Case 1 来客のときにじっとしていない
Q 2歳のコーギーです。ふだんはおとなしいのですが、家にお客さんが来たときに限って興奮して落ち着きがなくなります。なかなか吠え止まず、ゆっくり話もできないのが悩みのタネです。
 犬には集団生活をしていたときの名残りで、新たに入ってきてたものを確認したり警戒する本能があります。来客時に限って落ち着かないということなら、それができないことがストレスになって吠えているのではないかと考えられます。よかれと思ってお客さんに会わせないまま隔離してしまうと、かえって吠えや興奮がエスカレートすることもあります。犬がお客さんを友好的に出迎え、かつ心地よく過ごせるようにすることが大切です。

 そこでまず、出迎え方を工夫して犬の警戒心を解くようにしてみましょう。玄関チャイムが鳴ったら犬にリードを着け、いっしょに外まで出て、お客さんを迎えます。このときバタバタ慌てると飼い主の興奮が犬に伝わってしまいますから、落ち着いて行動すること。時間が分かっているなら、前もって犬といっしょに表で持っておくとなおいいでしょう。外で挨拶を済ませたら、犬の目の前でお客さんから先に家の中へ入ってもらいます。こうすることで犬は自分よりもお客さんの方が優位なのだと感じ、おとなしくなる傾向があります。

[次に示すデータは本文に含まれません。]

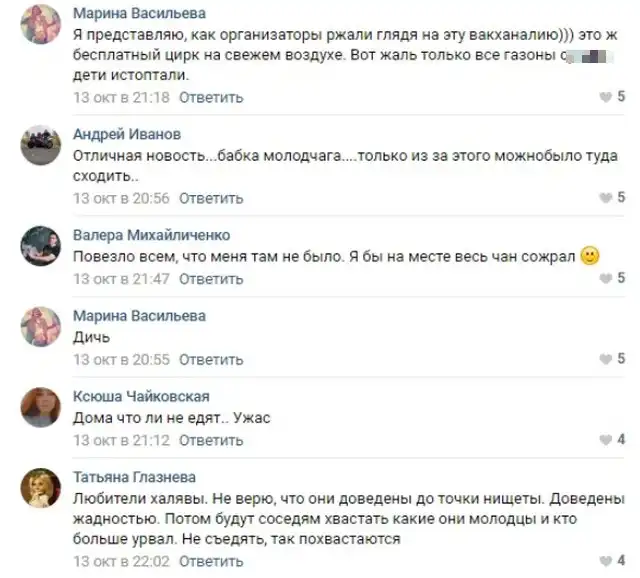Click Ответить under the Дичь comment
The height and width of the screenshot is (578, 640).
[211, 360]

 部屋の中では犬の行動範囲を制限することが肝心です。クレートトレーニングができている犬の場合は、ケージに入れておくといいでしょう。退屈しのぎには、お気に入りのおもちゃおやつをつめたトリーツホルダーを与えておきます。また、リードを着けて制御するのも一案です、飼い主の足元で「フセ」をさせ、リードの付根から10~20cmのところを足で踏んでおくと、自然に伏せの姿勢を保つことができます。

 その場の対処以外に、前もってできることもあります。前日や来客前にいつもよりたくさん時間をかけてたっぷり散歩をしておくと、来客時にはおとなしくしていることが多いもの。単純なことですが、来客の準備に気を取られてかえって散歩がおろそかになっていることもあるはずです。また、日ごろから犬好きの人に家に来てもらう機会を作り、来客に慣れさせておくことも役立ちます。
Case 2 動物病院で静かに待てない
Q 先日動物病院へ行ったとき、よその犬にちょっかいを出そうとして困りました。ほかの人に迷惑をかけずに静かに待つにはどうすればいいでしょうか。
 犬を飼い始めると動物病院とのおつき合いは切っても切れません。待合室に行けばふだん接することのない動物がいたり、独特の雰囲気に呑まれて動揺してしまうケースがあるようです。興奮してほかの飼い主さんや動物に迷惑をかけてしまうのは避けたいものです。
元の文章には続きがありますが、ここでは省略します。